AL KABANI, Iraq -- Marines put aside their rifles and broke out their rulers Aug. 26, 2004, as they checked up on one of their investments in Iraq's future by paying a visit to a small local elementary school.
The Marines, reservists from the 3rd Battalion, 24th Marine Regiment, wanted to see the harvest of more than $5,500 they gave the Iraqi government to spend on making improvements to a school in Al Kabani, a fishing village near Camp Taqaddum.
Purchasing the school supplies was part of an ongoing effort by the unit aimed at improving the quality of life in the village near Camp Taqaddum, the headquarters to the 1st Force Service Support Group, which elements of the battalion provide security for.
For years, the children in the town have been using the same makeshift desks and sheets of painted wood used as blackboards, things that if replaced would improve the learning environment for the students, the village's teachers told the Marines in March.
"It's real good," a young Iraqi boy wearing bright red pants that looked to be older than him said through a translator. "I have the urge now to learn. I think I will learn very much."
The new, sturdy desks, which have benches built onto them meant to hold two students, are a far cry from the ones made of scrap-wood the children were using.
The principal's once Spartan office now has a refrigerator, a water cooler, ornate rugs and a computer for the students to use.
"Before, the government wouldn't come to do improvements like that and now we have it," said Muktar Ismael Hamaad, the village leader, through a translator. "We thank the coalition and the Americans, our neighbors."
Headquartered in Bridgeton, Mo., the battalion has awarded contracts worth approximately $350,000 for numerous improvements for communities near Camp Taqaddum.
In March, the battalion's troops visited with Al Kabani's leaders, who told them the village needed clean water, a generator to provide power to the people's homes, health care and school improvements, in hopes the Marines would be able help finance them.
After funding and overseeing the development of a water-purification system and generator in the village, and conducting basic medical assessments during frequent visits to the community, the Marines have now kept their last promise to the people.
The purifier, which pumps water to every home in the town, has also benefited the school.
"That is probably one of the nicest schools in Iraq now. I've been to a lot of them, and this is the only one with a working bathroom," said Maj. Luke W. Kratky, 33, the battalion's information officer and native of Fenton, Mo.
Although Thayer Hamdallah, the village's district representative, had the furniture ready to be delivered some time ago, he postponed delivering it to the six-room schoolhouse for fear it would be stolen by thugs while the children were on their summer vacation.
Now, a security guard will be posted at the school 24-hours-a-day.
Al Kabani's school seems to be a microcosm of the Iraqi education system, which declined after the Gulf War due to the impact of war, sanctions, neglect and isolation, according to the United Nations Educational, Scientific and Cultural Organization.
According to a UNICEF press release, most of Iraq's schools need repairs and another 5,000 need to be built to accommodate all of Iraq's 12 million school-age children.
Almost half of the country's 15- to 24-year-old male population and more than 75 percent of its women in the same age group are illiterate.
United Nations and military efforts have made some progress in rebuilding the learning system.

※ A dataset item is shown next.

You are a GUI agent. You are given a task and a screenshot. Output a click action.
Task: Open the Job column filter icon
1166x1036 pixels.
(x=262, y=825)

As of March, more than 2,500 of the country's 18,000 schools have seen some improvements.
When the interim government took power it assumed the responsibility of restoring Iraq's debilitated school system. However, 3/24's Marines will continue to try and help the new government by playing a hand in improving Al Kabani until they pass the torch on to the 2nd Battalion, 10th Marine Regiment, an artillery unit based at Camp Lejeune, N.C., which will relieve 3/24 in the coming weeks.